**SOURCE TEXT**
• • • •
Connect with us

World

Anti-LGBTQ crackdowns, war loom over Pride Month events

Annual Jerusalem Pride parade took place on May 30

Published

on

The annual Jerusalem Pride and Tolerance Parade took place in Jerusalem on May 30, 2024. (Photo by Molly Goldberg/WDG)

Activists around the world are marking Pride Month against the backdrop of continued legislative attacks against LGBTQ people and war.

The annual Budapest Pride march will take place in the Hungarian capital on June 22.

Hungarian celebrities, artists and human rights activists are expected to speak at the opening of the Budapest Pride Community Festival on Friday. The event, which will end on June 23, will feature documentary screenings, panel discussions, sporting events and other gatherings.

Gay U.S. Ambassador to Hungary David Pressman during a speech he gave at a Budapest Pride reception last year criticized the ongoing crackdown against LGBTQ and intersex rights that Prime Minister Viktor Orbán’s government has carried out.

“Pride is a particularly important event in Hungary,” Budapest Pride spokesperson Johanna Majercsik told the Washington Blade in an email. “Despite being a full member of the European Union since 2004, the Hungarian government has systematically reduced the rights of the LGBTQ+ community, and the government apparently doesn’t want to stop there, inciting people against our community, and making references about passing new anti-LGBTQ laws in the future (calling them child protection laws).”

A falafel restaurant in Budapest, Hungary, with a decal on the window that notes it welcomes LGBTQ customers. (Washington Blade photo by Michael K. Lavers)

More than 150,000 people participated in the annual Seoul Queer Culture Festival in the South Korean capital on June 1, even though authorities had denied permits to organizers.

Bangga di Bali or “Pride in Bali” will take place on the Indonesian island on June 15.
• • • •
**DATASET EXTRACT**
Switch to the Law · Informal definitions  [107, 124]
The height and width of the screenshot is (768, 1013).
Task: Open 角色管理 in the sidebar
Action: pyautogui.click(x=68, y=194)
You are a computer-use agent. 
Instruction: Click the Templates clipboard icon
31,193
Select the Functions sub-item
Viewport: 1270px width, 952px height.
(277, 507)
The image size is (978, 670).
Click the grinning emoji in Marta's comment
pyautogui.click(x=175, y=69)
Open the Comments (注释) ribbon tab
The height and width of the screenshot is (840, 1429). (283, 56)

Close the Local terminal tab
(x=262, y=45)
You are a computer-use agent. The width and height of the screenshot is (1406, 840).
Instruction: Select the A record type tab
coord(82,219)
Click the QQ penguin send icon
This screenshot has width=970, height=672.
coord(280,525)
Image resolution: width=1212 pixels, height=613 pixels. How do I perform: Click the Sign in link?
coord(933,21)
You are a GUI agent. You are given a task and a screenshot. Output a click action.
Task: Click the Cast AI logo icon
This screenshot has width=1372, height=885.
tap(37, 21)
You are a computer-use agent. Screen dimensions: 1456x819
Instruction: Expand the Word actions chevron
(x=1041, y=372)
• • • •
**BRIEF A**
Reproduce the Pride Month article from "The annual Jerusalem" to "has carried out.", swapping "march" for "parade".
**BRIEF B**
Write the next part of the Pride Month article, picking up right after its last sentence.
These entries were taken from a source other than the Pride Month article.

**RESPONSE A**
The annual Jerusalem Pride and Tolerance Parade took place in Jerusalem on May 30, 2024. (Photo by Molly Goldberg/WDG)

Activists around the world are marking Pride Month against the backdrop of continued legislative attacks against LGBTQ people and war.

The annual Budapest Pride parade will take place in the Hungarian capital on June 22.

Hungarian celebrities, artists and human rights activists are expected to speak at the opening of the Budapest Pride Community Festival on Friday. The event, which will end on June 23, will feature documentary screenings, panel discussions, sporting events and other gatherings.

Gay U.S. Ambassador to Hungary David Pressman during a speech he gave at a Budapest Pride reception last year criticized the ongoing crackdown against LGBTQ and intersex rights that Prime Minister Viktor Orbán’s government has carried out.

**RESPONSE B**
Safety concerns prompted organizers of ASEAN Queer Advocacy Week, which was to have taken place last July in Jakarta, the Indonesian capital, to cancel it. Bangga di Bali on its Instagram page says the event seeks “to strengthen and boost individual and collective confidence, as well as increase solidarity between the gender diverse community and its allies in Bali.”

Ugandan President Yoweri Museveni in May 2023 signed his country’s Anti-Homosexuality Act that, among other things, contains a death penalty provision for “aggravated homosexuality.” 

The Ugandan Constitutional Court last month refused to “nullify the Anti-Homosexuality Act in its totality.” A group of Ugandan LGBTQ activists have appealed the ruling.

Shemerirwe Agnes, executive director of the Uganda-based Africa Queer Network, told the Blade there are no plans to hold a national Pride event because of “significant security concerns” over the Anti-Homosexuality Act.

“This law has created a highly hostile environment for LGBTQIA+ individuals, making public gatherings and celebrations risky,” said Agnes. “Any form of public Pride event would likely attract unwanted attention and potential violence from both the authorities and the public.”

Yaga Piuson, an activist in East Africa, said LGBTQ people who live in the Kakuma refugee camp in Kenya and the Gorom Refugee Settlement in South Sudan plan to organize Pride events. Piuson said there will not be any Pride events outside the camps in the two countries

“It’s too bad and deadly to organize it outside the camps,” said Piuson.

Lawmakers in Kenya, South Sudan, Tanzania and other African countries have introduced bills that are similar to Uganda’s Anti-Homosexuality Act. LGBTQ Voice Tanzania nevertheless plans to hold a Pride event on June 29 in Dar es Salaam, the country’s largest city and commercial capital.

“Although security concerns exist, we refuse to be silenced by oppressive laws,” LGBT Voice Tanzania’s Salumu Hatibu. “We are fully prepared for any challenges that may arise.”

Kyiv Pride will on June 16 under the moniker “let’s unite for the sake of equality and victory.” It is the first time the event will take place in the Ukrainian capital since Russia launched its war in 2022.

Upwards of 10,000 people participated in the annual Jerusalem Pride and Tolerance Parade on May 30.

Tel Aviv Mayor Ron Huldai, with the support of LGBTQ activists, last month cancelled the city’s annual Pride parade that would have taken place roughly seven months after Hamas launched its surprise attack against southern Israel. 

Jerusalem Pride participants called for the release of the hostages who remain in the Gaza Strip. Omer Ohana, whose fiancé, Maj. Sagi Golan, died while fighting Hamas militants in Kibbutz Be’eri in southern Israel on Oct. 7, 2023, is among those who spoke.

“Out of the despair and pain, a central thing became clear — the cure for pain, sadness and loss — is the community,” said Nilly Maderer, CEO of Jerusalem Open House for Pride and Tolerance, which organizes the Pride parade.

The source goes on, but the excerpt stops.